Two rivaling methods of self-repair for our concrete have arisen within the ranks of scientists and theorists. Both methods have merit, and both methods have a variety of branch-offs in circulation and testing.

These two primary types of self-healing concrete are:

  1. Concrete that is imbibed with bacteria that reform lime into seals, keeping the concrete stable and secure far longer than the contemporary material.
  2. Concrete is filled with tiny capsules of fluids (often resin) that, when cracks appear, leak from the foundation and flood into whatever crevice that might form.

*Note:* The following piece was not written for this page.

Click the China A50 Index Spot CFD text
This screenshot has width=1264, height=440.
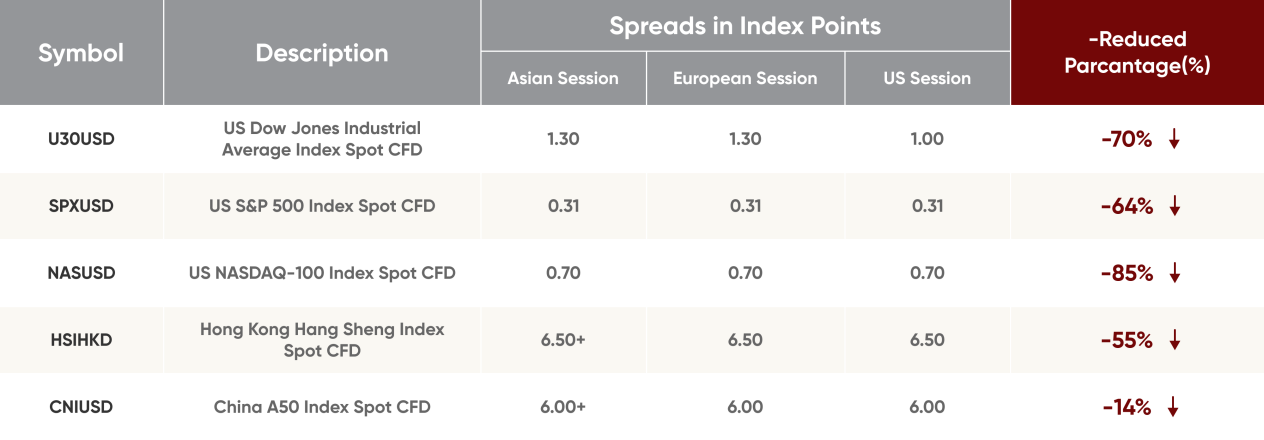click(x=322, y=407)
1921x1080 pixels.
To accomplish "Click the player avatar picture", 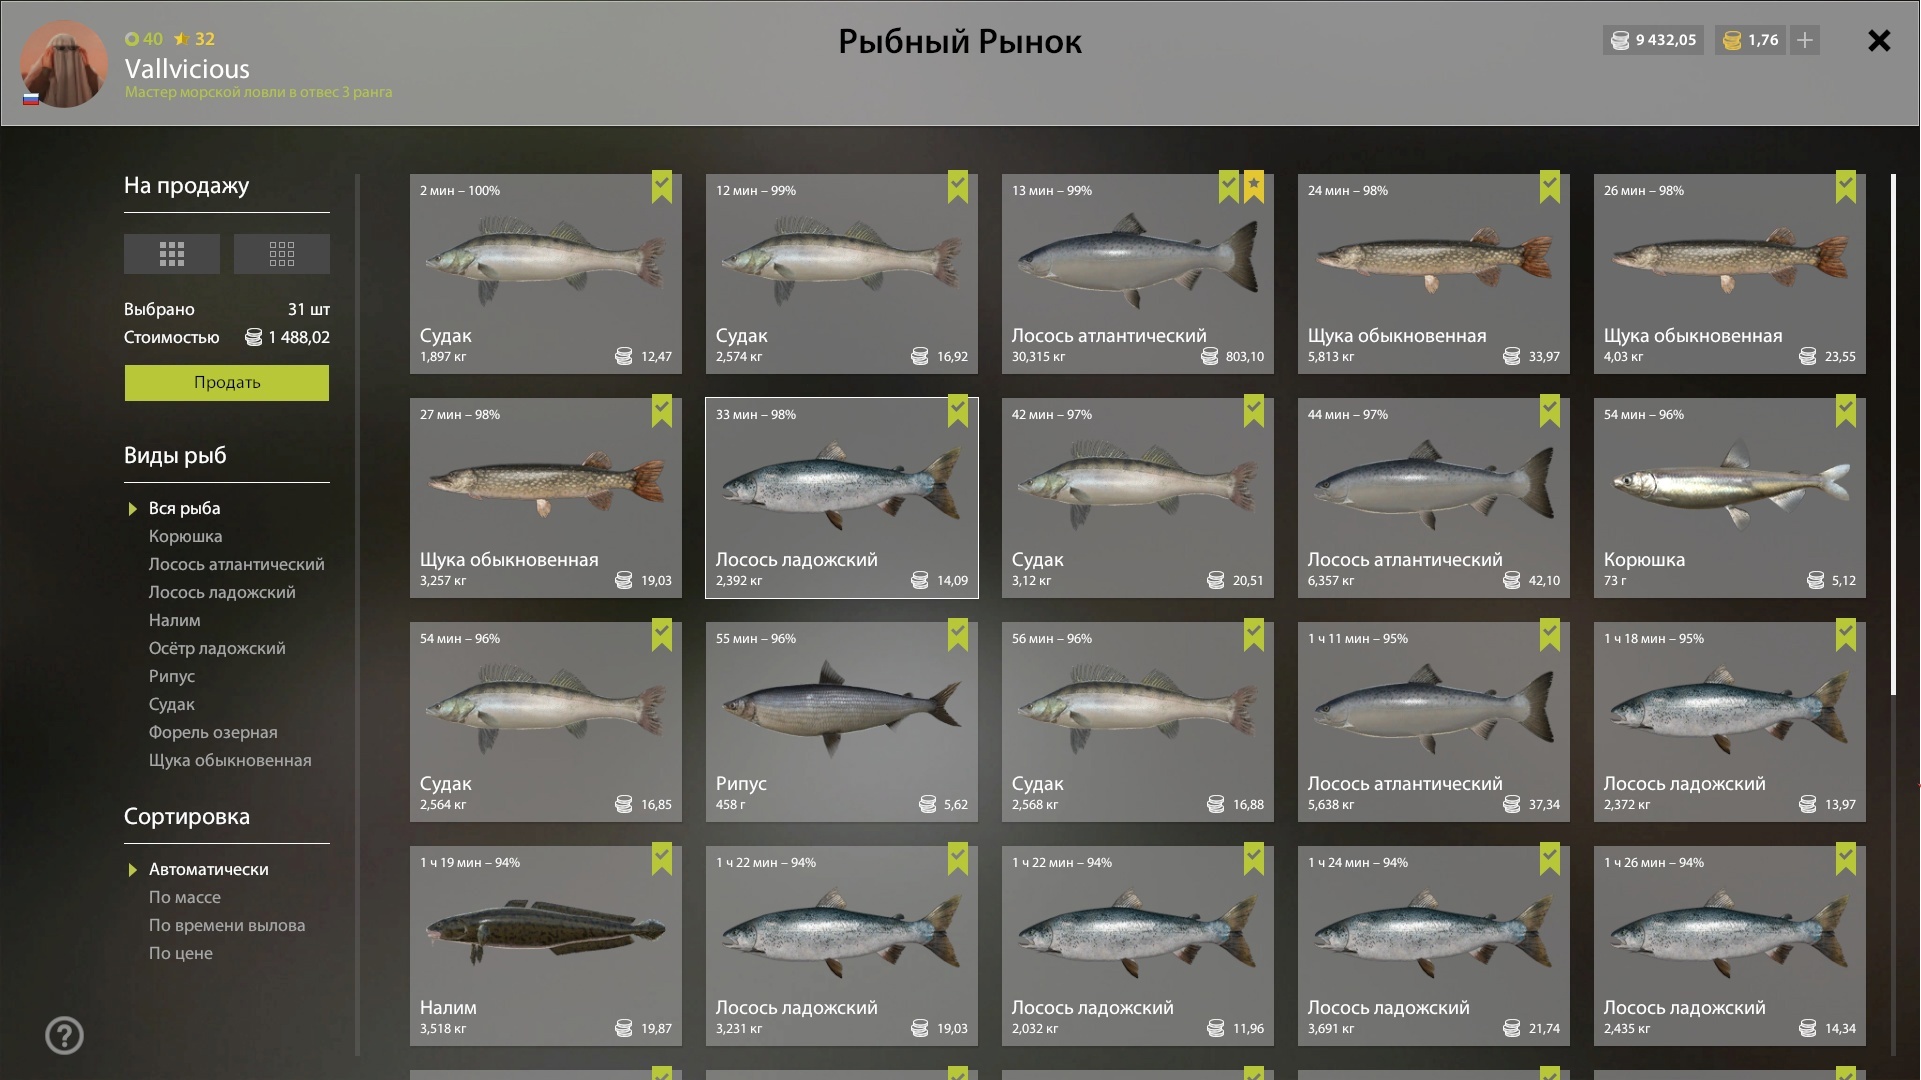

The application of both these types can be used in high-strength buildings with a higher bearing capacity, concrete that lasts far longer, better roads with less need of constant repair, and for basements that are far more prone to moisture-caused ruptures.

Bacterial Concrete

Bacterial concrete is the variation with a variety of oxygen-feeding bacteria residing within. These bacteria will germinate and transform the oxygen from cracks into limestone. This seals off any ruptures from further damage. The lack of oxygen from their consumption will also help prevent oxidization in each foundation’s steel cores. Thus, potentially expanding the lifetime of any structure to roughly two centuries.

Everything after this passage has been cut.